Every word of the data must be reproduced in your reply exactly.

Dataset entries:
════════════════

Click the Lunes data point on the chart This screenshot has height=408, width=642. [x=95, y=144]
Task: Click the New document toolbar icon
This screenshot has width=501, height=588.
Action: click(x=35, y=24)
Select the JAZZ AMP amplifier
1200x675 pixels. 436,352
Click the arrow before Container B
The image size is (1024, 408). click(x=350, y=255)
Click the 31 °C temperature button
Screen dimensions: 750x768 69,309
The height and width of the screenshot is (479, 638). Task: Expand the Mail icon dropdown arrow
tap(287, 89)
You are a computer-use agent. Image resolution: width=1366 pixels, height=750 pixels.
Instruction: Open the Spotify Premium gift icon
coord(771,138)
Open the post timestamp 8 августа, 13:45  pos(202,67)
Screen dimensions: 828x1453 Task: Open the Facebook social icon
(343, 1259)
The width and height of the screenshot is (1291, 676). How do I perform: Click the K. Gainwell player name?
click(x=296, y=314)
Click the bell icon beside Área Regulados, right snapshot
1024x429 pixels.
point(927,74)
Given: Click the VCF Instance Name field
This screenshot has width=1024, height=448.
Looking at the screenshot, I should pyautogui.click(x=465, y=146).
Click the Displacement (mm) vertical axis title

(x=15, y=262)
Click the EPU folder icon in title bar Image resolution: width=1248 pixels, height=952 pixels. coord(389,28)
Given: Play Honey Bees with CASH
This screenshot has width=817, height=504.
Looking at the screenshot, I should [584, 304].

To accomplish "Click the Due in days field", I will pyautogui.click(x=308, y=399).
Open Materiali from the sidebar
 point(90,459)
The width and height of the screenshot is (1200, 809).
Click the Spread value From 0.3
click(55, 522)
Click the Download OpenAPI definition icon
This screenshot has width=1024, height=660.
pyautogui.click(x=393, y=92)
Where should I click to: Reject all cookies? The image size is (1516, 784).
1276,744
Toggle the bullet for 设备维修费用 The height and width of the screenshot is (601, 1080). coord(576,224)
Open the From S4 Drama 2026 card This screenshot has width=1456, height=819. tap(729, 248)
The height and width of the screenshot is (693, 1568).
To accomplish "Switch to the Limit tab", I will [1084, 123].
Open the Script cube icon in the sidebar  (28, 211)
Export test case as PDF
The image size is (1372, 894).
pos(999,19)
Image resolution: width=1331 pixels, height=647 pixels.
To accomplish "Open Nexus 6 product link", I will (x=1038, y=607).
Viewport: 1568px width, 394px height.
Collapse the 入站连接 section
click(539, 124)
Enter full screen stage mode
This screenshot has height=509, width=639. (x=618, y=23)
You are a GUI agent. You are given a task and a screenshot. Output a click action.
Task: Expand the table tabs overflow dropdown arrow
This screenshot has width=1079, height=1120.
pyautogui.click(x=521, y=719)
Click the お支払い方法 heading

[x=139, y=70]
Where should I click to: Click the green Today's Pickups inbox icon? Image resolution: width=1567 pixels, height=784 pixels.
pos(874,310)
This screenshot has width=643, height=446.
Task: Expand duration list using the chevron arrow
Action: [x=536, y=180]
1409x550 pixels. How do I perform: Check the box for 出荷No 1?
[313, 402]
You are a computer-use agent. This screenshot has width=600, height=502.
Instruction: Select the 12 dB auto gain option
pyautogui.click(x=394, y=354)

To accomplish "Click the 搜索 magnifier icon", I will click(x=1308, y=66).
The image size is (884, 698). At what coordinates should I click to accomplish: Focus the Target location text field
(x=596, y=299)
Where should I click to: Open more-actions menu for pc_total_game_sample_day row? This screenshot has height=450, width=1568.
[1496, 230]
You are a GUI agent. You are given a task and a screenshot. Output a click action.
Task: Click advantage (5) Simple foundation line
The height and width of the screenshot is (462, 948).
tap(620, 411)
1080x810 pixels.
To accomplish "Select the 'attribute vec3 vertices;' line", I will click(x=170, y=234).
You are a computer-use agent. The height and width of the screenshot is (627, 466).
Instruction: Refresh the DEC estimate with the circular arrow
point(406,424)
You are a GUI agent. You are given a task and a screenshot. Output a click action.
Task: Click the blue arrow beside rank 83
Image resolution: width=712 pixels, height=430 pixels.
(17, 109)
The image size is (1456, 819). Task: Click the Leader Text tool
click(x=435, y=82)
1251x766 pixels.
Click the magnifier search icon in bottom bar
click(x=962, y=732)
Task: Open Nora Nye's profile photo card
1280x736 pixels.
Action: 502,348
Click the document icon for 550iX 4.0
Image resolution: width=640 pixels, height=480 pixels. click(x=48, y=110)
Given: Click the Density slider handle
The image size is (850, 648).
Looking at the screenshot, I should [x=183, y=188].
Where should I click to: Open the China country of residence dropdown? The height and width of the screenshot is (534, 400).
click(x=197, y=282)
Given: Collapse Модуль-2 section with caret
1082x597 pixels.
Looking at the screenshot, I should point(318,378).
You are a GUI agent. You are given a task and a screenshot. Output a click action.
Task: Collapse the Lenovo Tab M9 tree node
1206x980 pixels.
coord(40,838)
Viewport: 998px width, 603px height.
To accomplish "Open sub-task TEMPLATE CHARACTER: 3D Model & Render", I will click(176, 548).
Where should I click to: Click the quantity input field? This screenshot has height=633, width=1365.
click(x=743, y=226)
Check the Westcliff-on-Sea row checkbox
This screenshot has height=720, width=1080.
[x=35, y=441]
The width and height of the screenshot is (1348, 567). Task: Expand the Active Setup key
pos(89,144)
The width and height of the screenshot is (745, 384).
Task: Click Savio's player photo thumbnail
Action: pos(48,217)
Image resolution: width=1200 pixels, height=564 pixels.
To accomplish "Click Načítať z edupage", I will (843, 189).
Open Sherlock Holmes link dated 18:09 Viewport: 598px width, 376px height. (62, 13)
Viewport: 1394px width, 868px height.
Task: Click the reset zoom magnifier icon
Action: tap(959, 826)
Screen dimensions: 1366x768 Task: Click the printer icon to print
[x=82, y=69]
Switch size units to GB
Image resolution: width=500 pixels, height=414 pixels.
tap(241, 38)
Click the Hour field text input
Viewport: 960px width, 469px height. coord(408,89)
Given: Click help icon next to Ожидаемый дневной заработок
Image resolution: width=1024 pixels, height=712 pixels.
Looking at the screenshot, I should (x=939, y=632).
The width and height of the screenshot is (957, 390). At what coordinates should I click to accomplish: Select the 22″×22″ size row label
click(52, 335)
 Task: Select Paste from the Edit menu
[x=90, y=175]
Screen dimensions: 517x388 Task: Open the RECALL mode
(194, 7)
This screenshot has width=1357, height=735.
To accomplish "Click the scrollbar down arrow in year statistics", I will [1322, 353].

════════════════

Answer to the problem:
Click the Lunes data point on the chart This screenshot has height=408, width=642. [x=95, y=144]
Task: Click the New document toolbar icon
This screenshot has width=501, height=588.
Action: click(x=35, y=24)
Select the JAZZ AMP amplifier
1200x675 pixels. 436,352
Click the arrow before Container B
The image size is (1024, 408). click(x=350, y=255)
Click the 31 °C temperature button
Screen dimensions: 750x768 69,309
The height and width of the screenshot is (479, 638). Task: Expand the Mail icon dropdown arrow
tap(287, 89)
You are a computer-use agent. Image resolution: width=1366 pixels, height=750 pixels.
Instruction: Open the Spotify Premium gift icon
coord(771,138)
Open the post timestamp 8 августа, 13:45  pos(202,67)
Screen dimensions: 828x1453 Task: Open the Facebook social icon
(343, 1259)
The width and height of the screenshot is (1291, 676). How do I perform: Click the K. Gainwell player name?
click(x=296, y=314)
Click the bell icon beside Área Regulados, right snapshot
1024x429 pixels.
point(927,74)
Given: Click the VCF Instance Name field
This screenshot has width=1024, height=448.
Looking at the screenshot, I should pyautogui.click(x=465, y=146).
Click the Displacement (mm) vertical axis title

(x=15, y=262)
Click the EPU folder icon in title bar Image resolution: width=1248 pixels, height=952 pixels. coord(389,28)
Given: Play Honey Bees with CASH
This screenshot has width=817, height=504.
Looking at the screenshot, I should [584, 304].

To accomplish "Click the Due in days field", I will pyautogui.click(x=308, y=399).
Open Materiali from the sidebar
 point(90,459)
The width and height of the screenshot is (1200, 809).
Click the Spread value From 0.3
click(55, 522)
Click the Download OpenAPI definition icon
This screenshot has width=1024, height=660.
pyautogui.click(x=393, y=92)
Where should I click to: Reject all cookies? The image size is (1516, 784).
1276,744
Toggle the bullet for 设备维修费用 The height and width of the screenshot is (601, 1080). coord(576,224)
Open the From S4 Drama 2026 card This screenshot has width=1456, height=819. tap(729, 248)
The height and width of the screenshot is (693, 1568).
To accomplish "Switch to the Limit tab", I will [1084, 123].
Open the Script cube icon in the sidebar  (28, 211)
Export test case as PDF
The image size is (1372, 894).
pos(999,19)
Image resolution: width=1331 pixels, height=647 pixels.
To accomplish "Open Nexus 6 product link", I will (x=1038, y=607).
Viewport: 1568px width, 394px height.
Collapse the 入站连接 section
click(539, 124)
Enter full screen stage mode
This screenshot has height=509, width=639. (x=618, y=23)
You are a GUI agent. You are given a task and a screenshot. Output a click action.
Task: Expand the table tabs overflow dropdown arrow
This screenshot has width=1079, height=1120.
pyautogui.click(x=521, y=719)
Click the お支払い方法 heading

[x=139, y=70]
Where should I click to: Click the green Today's Pickups inbox icon? Image resolution: width=1567 pixels, height=784 pixels.
pos(874,310)
This screenshot has width=643, height=446.
Task: Expand duration list using the chevron arrow
Action: [x=536, y=180]
1409x550 pixels. How do I perform: Check the box for 出荷No 1?
[313, 402]
You are a computer-use agent. This screenshot has width=600, height=502.
Instruction: Select the 12 dB auto gain option
pyautogui.click(x=394, y=354)

To accomplish "Click the 搜索 magnifier icon", I will click(x=1308, y=66).
The image size is (884, 698). At what coordinates should I click to accomplish: Focus the Target location text field
(x=596, y=299)
Where should I click to: Open more-actions menu for pc_total_game_sample_day row? This screenshot has height=450, width=1568.
[1496, 230]
You are a GUI agent. You are given a task and a screenshot. Output a click action.
Task: Click advantage (5) Simple foundation line
The height and width of the screenshot is (462, 948).
tap(620, 411)
1080x810 pixels.
To accomplish "Select the 'attribute vec3 vertices;' line", I will click(x=170, y=234).
You are a computer-use agent. The height and width of the screenshot is (627, 466).
Instruction: Refresh the DEC estimate with the circular arrow
point(406,424)
You are a GUI agent. You are given a task and a screenshot. Output a click action.
Task: Click the blue arrow beside rank 83
Image resolution: width=712 pixels, height=430 pixels.
(17, 109)
The image size is (1456, 819). Task: Click the Leader Text tool
click(x=435, y=82)
1251x766 pixels.
Click the magnifier search icon in bottom bar
click(x=962, y=732)
Task: Open Nora Nye's profile photo card
1280x736 pixels.
Action: 502,348
Click the document icon for 550iX 4.0
Image resolution: width=640 pixels, height=480 pixels. click(x=48, y=110)
Given: Click the Density slider handle
The image size is (850, 648).
Looking at the screenshot, I should [x=183, y=188].
Where should I click to: Open the China country of residence dropdown? The height and width of the screenshot is (534, 400).
click(x=197, y=282)
Given: Collapse Модуль-2 section with caret
1082x597 pixels.
Looking at the screenshot, I should point(318,378).
You are a GUI agent. You are given a task and a screenshot. Output a click action.
Task: Collapse the Lenovo Tab M9 tree node
1206x980 pixels.
coord(40,838)
Viewport: 998px width, 603px height.
To accomplish "Open sub-task TEMPLATE CHARACTER: 3D Model & Render", I will click(176, 548).
Where should I click to: Click the quantity input field? This screenshot has height=633, width=1365.
click(x=743, y=226)
Check the Westcliff-on-Sea row checkbox
This screenshot has height=720, width=1080.
[x=35, y=441]
The width and height of the screenshot is (1348, 567). Task: Expand the Active Setup key
pos(89,144)
The width and height of the screenshot is (745, 384).
Task: Click Savio's player photo thumbnail
Action: pos(48,217)
Image resolution: width=1200 pixels, height=564 pixels.
To accomplish "Click Načítať z edupage", I will (843, 189).
Open Sherlock Holmes link dated 18:09 Viewport: 598px width, 376px height. (62, 13)
Viewport: 1394px width, 868px height.
Task: Click the reset zoom magnifier icon
Action: tap(959, 826)
Screen dimensions: 1366x768 Task: Click the printer icon to print
[x=82, y=69]
Switch size units to GB
Image resolution: width=500 pixels, height=414 pixels.
tap(241, 38)
Click the Hour field text input
Viewport: 960px width, 469px height. coord(408,89)
Given: Click help icon next to Ожидаемый дневной заработок
Image resolution: width=1024 pixels, height=712 pixels.
Looking at the screenshot, I should (x=939, y=632).
The width and height of the screenshot is (957, 390). At what coordinates should I click to accomplish: Select the 22″×22″ size row label
click(52, 335)
 Task: Select Paste from the Edit menu
[x=90, y=175]
Screen dimensions: 517x388 Task: Open the RECALL mode
(194, 7)
This screenshot has width=1357, height=735.
To accomplish "Click the scrollbar down arrow in year statistics", I will [1322, 353].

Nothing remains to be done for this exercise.